Some of the crowd turned tentatively to look. Word quickly spread and screams turned into sighs, shrieks to weeping. Men breathed out, and put back down their canes; some women took off their
hats to look for signs of damage in the crush. The auditorium seemed to relax its huge belly.

Frankie exhaled slowly and was annoyed to find that she too was now shaking. People continued to make their way out but at a slower pace now, aware that the one place the tiger was not prowling
was the auditorium. Frankie pushed back into the corridor and continued down to the stalls.

As she nudged her way in, she tried to scribble down snippets of conversation. For once Teddy Hawkins was nowhere to be seen, though she could be certain he would be dispatched to the Coliseum
like a fusty old bloodhound the second the wires tapped into Stark’s office. She touched a man on his elbow. ‘Excuse me.’ He turned, and after a second, frowned at her trousers.
‘Sir, were you sitting close to the stage when the tiger came out?’

‘What?’

‘I’m from the
London Evening Gazette
. Did you see . . . ?’

Frankie tailed off as the man smirked, turning back to his wife.

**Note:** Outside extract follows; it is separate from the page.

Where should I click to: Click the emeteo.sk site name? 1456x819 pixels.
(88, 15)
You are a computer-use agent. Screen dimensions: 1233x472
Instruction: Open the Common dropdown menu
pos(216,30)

She cursed him under her breath. A cane patted her shoulder. ‘You the press, are you?’ She twisted her head to see a short man with military medals pinned to his blazer. ‘I
did, I saw the tiger. Captain John Barnes. I saw it open its mouth, teeth big as a walrus. He was a hungry beast. I was in the second row.’

There was a tug on her sleeve. ‘Miss Mildred Gibson. I saw it too. It came right at me. I had goosebumps all down my spine, thought I was a goner I did. Never seen anything like
it.’

‘Excuse me, mister,’ a poke in her back, ‘you write this down for your paper. That beast nearly had my wife. James Horlicks, Stroud Green Road. It looked right at us, I had to
lift my cane to stop it leaping across the seats . . .’

Suddenly the throng was upon Frankie. Names were flung at her, wild claims thrust at her notebook. She peeled slender clammy fingers off her elbows and dodged the tap of heavy hands on her
shoulders. Everyone had valiantly fended off the tiger, single-handedly, everyone had been in grave danger. It had licked its lips; it was furious; it was three times the size of a circus beast;
they didn’t know what Mr Stoll thought he was doing letting it loose in a theatre; he was lucky no children had been eaten.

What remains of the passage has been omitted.